Ils empruntèrent des séries d’escaliers étranges et immaculés, parcoururent d’immenses rayonnages, et il n’y avait personne. Sur deux mètres vingt de haut et des centaines de mètres de long, des successions infinies d’ouvrages de toutes tailles, toutes formes et toutes couleurs.

Un sentiment diffus irritait Venceslas, sans qu’il n’arrive à l’attraper. Au bout d’un moment, il se saisit d’un livre au hasard sur une étagère – le classement en tête de gondole indiquait « Ichtyologie, poissons d’eau douce des côtes de Méditerranée occidentale » – et l’ouvrit.

Le texte était indéchiffrable. C’était une écriture de façon évidente – des symboles bien rangés en lignes et paragraphes propres, mais il ne reconnaissait ni l’idiome, ni même les caractères. À cet instant précis, le jeune homme comprit la cause de cet agacement qui le perturbait depuis qu’ils se promenaient dans la bibliothèque.

Depuis le début, il avait pu communiquer avec tout le monde, lire tous les textes, sans jamais rencontrer le moindre problème de langue.

Et maintenant qu’il y pensait, c’était absurde. Il n’y avait aucune raison pour que tout le monde, à travers des univers si différents, parle la même langue, on ne voyait ça que dans les séries et les mauvais bouquins. Mais pourtant, c’est ce qui lui était arrivé, sans qu’il sache comment – pour commencer, il était à peu près certain qu’il n’aurait jamais dû comprendre des dieux de l’Égypte antique. Et maintenant, il se retrouvait dans une bibliothèque infinie, entouré d’ouvrages qu’il ne pouvait pas déchiffrer. Une conséquence germa dans son esprit, qu’il formula à haute voix :

— Et si on ne pouvait pas lire le guide ?

— On le saura très bientôt, mon chou, on arrive.

Mis à part les indications des têtes d’étagères, rien ne différenciait cette section des autres. Bien. Ils devaient trouver un guide dans plus de mille-cinq-cents rayonnages de plusieurs centaines de mètres de long chacun. Un travail facile.

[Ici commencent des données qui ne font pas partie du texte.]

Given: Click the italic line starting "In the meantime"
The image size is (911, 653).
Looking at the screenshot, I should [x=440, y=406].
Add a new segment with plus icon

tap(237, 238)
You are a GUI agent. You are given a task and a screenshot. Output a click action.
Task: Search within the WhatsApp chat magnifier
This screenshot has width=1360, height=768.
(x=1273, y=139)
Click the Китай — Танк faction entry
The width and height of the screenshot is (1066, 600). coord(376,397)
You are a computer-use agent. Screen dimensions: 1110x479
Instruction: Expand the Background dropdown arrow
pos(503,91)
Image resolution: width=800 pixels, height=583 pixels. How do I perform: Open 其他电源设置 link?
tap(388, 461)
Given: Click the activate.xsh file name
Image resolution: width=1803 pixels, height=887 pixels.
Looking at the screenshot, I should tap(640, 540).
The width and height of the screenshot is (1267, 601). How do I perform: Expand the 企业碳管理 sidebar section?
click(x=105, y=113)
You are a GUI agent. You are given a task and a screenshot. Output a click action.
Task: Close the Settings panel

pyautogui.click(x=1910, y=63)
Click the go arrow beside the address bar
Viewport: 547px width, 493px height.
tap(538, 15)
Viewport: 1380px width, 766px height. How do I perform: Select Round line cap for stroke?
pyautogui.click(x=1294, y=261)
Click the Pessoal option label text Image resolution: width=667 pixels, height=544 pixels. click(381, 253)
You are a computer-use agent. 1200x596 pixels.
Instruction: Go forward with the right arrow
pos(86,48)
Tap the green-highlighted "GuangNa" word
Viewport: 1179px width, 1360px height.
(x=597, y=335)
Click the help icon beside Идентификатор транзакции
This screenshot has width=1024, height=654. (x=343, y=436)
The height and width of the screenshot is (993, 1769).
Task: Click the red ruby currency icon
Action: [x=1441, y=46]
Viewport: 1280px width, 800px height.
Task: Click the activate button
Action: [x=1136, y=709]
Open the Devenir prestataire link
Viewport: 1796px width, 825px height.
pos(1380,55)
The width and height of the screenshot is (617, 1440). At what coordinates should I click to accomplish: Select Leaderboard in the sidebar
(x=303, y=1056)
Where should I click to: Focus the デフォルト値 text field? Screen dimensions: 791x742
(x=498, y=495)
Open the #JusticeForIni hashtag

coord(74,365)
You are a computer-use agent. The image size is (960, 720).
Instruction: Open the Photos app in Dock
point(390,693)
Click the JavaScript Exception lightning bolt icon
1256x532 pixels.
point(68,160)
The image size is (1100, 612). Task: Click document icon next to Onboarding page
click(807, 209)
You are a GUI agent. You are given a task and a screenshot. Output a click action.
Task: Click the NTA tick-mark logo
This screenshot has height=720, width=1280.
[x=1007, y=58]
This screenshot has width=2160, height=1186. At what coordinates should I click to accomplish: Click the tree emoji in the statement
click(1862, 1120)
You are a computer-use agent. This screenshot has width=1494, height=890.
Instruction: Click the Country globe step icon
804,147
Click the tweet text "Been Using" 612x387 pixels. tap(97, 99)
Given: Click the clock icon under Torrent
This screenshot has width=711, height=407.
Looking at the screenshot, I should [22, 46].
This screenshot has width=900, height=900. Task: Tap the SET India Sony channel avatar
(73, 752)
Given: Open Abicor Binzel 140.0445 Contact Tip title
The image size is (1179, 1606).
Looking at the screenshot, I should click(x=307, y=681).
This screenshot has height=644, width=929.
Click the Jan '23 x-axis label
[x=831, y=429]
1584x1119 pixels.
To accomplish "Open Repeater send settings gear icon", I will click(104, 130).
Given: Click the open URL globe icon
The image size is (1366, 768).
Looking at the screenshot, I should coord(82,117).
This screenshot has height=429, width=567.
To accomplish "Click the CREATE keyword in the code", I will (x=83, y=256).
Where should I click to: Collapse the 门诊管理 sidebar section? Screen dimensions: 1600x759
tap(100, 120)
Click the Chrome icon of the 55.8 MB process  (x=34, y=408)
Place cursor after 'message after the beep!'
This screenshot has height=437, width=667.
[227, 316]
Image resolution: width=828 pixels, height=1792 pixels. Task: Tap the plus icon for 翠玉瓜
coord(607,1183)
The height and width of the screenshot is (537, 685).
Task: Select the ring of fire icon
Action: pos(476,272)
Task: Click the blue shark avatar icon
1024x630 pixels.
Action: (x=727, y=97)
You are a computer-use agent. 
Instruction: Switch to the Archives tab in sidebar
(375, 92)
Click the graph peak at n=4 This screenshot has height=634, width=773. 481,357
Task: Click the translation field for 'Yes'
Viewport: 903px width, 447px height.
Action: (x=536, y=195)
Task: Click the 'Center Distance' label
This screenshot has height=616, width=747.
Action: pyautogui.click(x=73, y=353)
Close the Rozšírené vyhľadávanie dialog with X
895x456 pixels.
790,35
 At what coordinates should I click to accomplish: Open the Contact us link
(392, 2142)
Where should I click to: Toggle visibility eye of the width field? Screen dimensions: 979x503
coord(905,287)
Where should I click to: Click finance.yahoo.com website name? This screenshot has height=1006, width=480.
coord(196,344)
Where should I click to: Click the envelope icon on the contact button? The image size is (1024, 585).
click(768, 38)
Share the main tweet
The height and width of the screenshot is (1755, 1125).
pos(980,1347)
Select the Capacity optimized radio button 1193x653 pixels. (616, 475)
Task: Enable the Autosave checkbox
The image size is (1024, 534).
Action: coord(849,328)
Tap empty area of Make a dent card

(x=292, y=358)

— Bonjour mesdames. Monsieur.

Celui qui avait parlé était un grand homme sec, affalé dans une chaise, ses pieds bottés posés sur l’une des tables de lecture. Il feuilletait un magasine érotique pioché dans une haute pile installée à ses côtés, laquelle mélangeait allègrement sexualité et actualités économiques. Son cache-poussière gris et son large chapeau, qui gardait son visage dans l’ombre, semblaient très inadaptés au lieu.

— Puis-je faire quelque chose pour vous ?

— C’est gentil, répondit Isis, mais je ne crois pas. Nous avons un voyage à faire, et nous cherchons un guide, mais nous avons un peu trop de choix…

— Et pourtant… dit l’homme en jetant son magasine sur la pile.

D’un bond qui dénotait une souplesse inhabituelle, il se remit debout, puis il ôta son chapeau pour saluer. L’individu était jeune, la petite vingtaine, le cheveu mi-long et la mine réjouis. Son sourire étincelait dans un visage avenant, qui aurait mérité un rasage de frais.

— Permettez-moi de me présenter : on me nomme Az, guide de profession, prêt à aider les voyageurs égarés contre juste rémunération. Nous sommes, je crois, faits pour nous entendre.

— Attendez, dit Venceslas, qu’est-ce que cet encore que cette coïncidence improbable ? On cherche un guide, et boum ! on tombe sur ce type ? Comme ça, par hasard ?

— Il n’y a aucune forme de hasard ou de destinée dans notre rencontre, jeune homme, de la simple logique. Vous n’êtes pas les premiers voyageurs à venir chercher de l’aide dans cette section de la bibliothèque de l’Entre-Monde. Il est donc tout à fait normal que j’y attende mes clients.

D’une certaine façon, cela paraissait cohérent.

— Eh bien, dit Aya, ne vous avais-je pas promis que l’on trouverait un guide ici ?

Elle souriait. Son masque de céramique restait toujours immobile, mais Venceslas en était certain : un sourire goguenard s’étalait sur son visage.

— Vous avez parlé d’un prix, demanda Isis. Quel est-il ?

Le rictus d’Az s’élargit encore.

— Voici une jeune femme pragmatique. Je vous en prie, asseyez-vous et discutons.

Leur hésitation ne dura qu’un instant : l’alternative – trouver un livre qui leur convienne dans cette infinité – pouvait attendre.